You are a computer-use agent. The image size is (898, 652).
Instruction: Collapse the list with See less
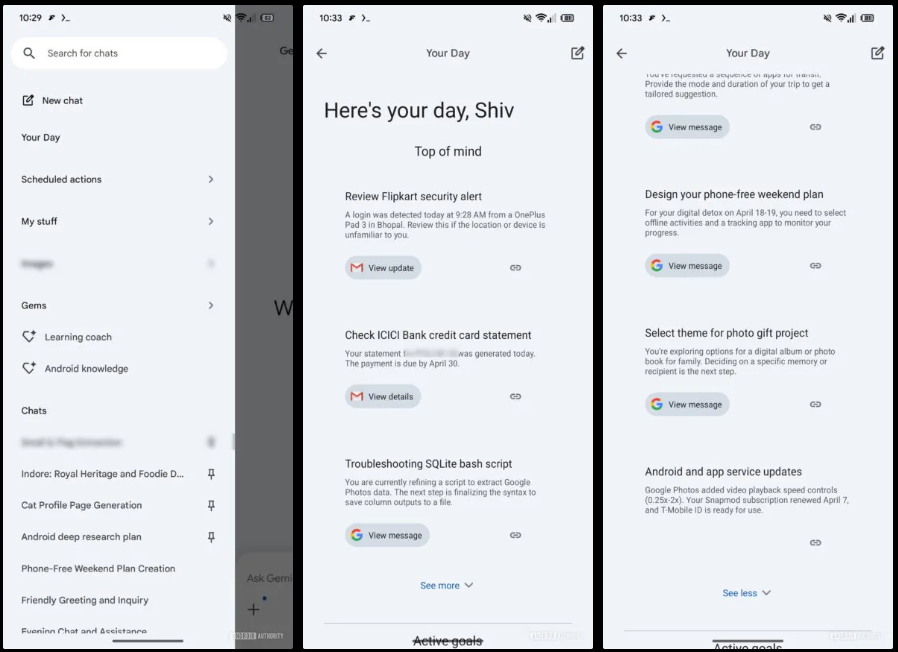pos(746,593)
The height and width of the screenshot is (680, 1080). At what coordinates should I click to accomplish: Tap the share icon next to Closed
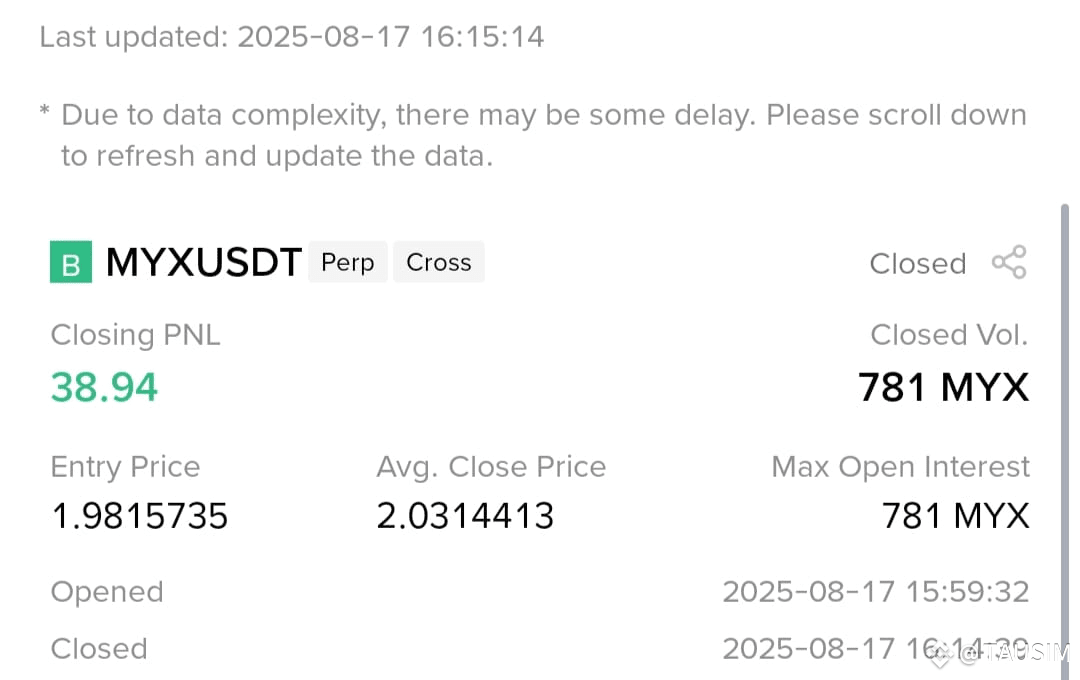point(1009,262)
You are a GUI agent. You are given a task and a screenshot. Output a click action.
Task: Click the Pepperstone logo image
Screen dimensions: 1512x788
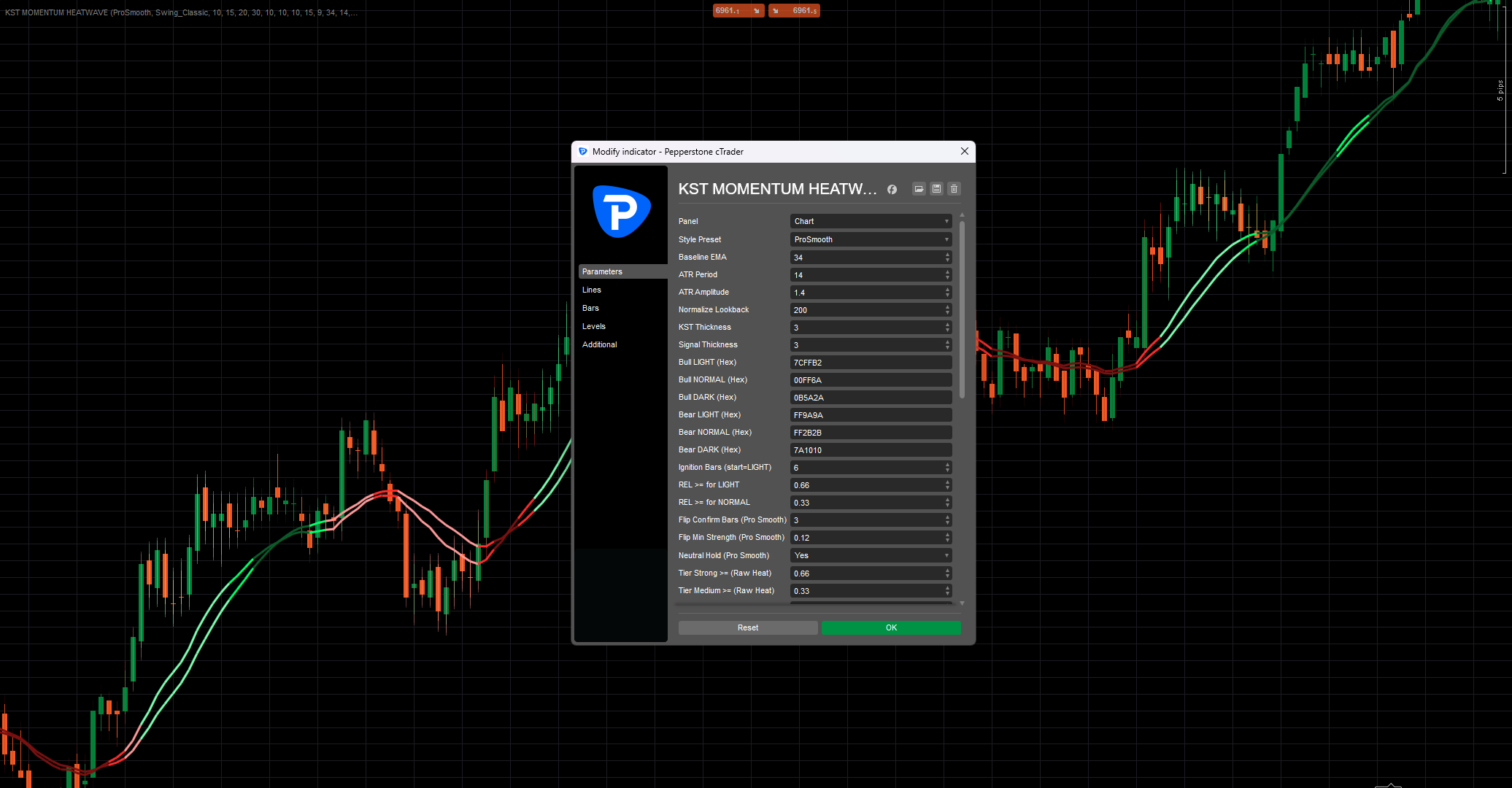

************

Copy out the material above word for word, from the line with "You are a GUI" through the end, and leave out the pictures.

You are a GUI agent. You are given a task and a screenshot. Output a click action.
Task: Click the Pepperstone logo image
Screen dimensions: 1512x788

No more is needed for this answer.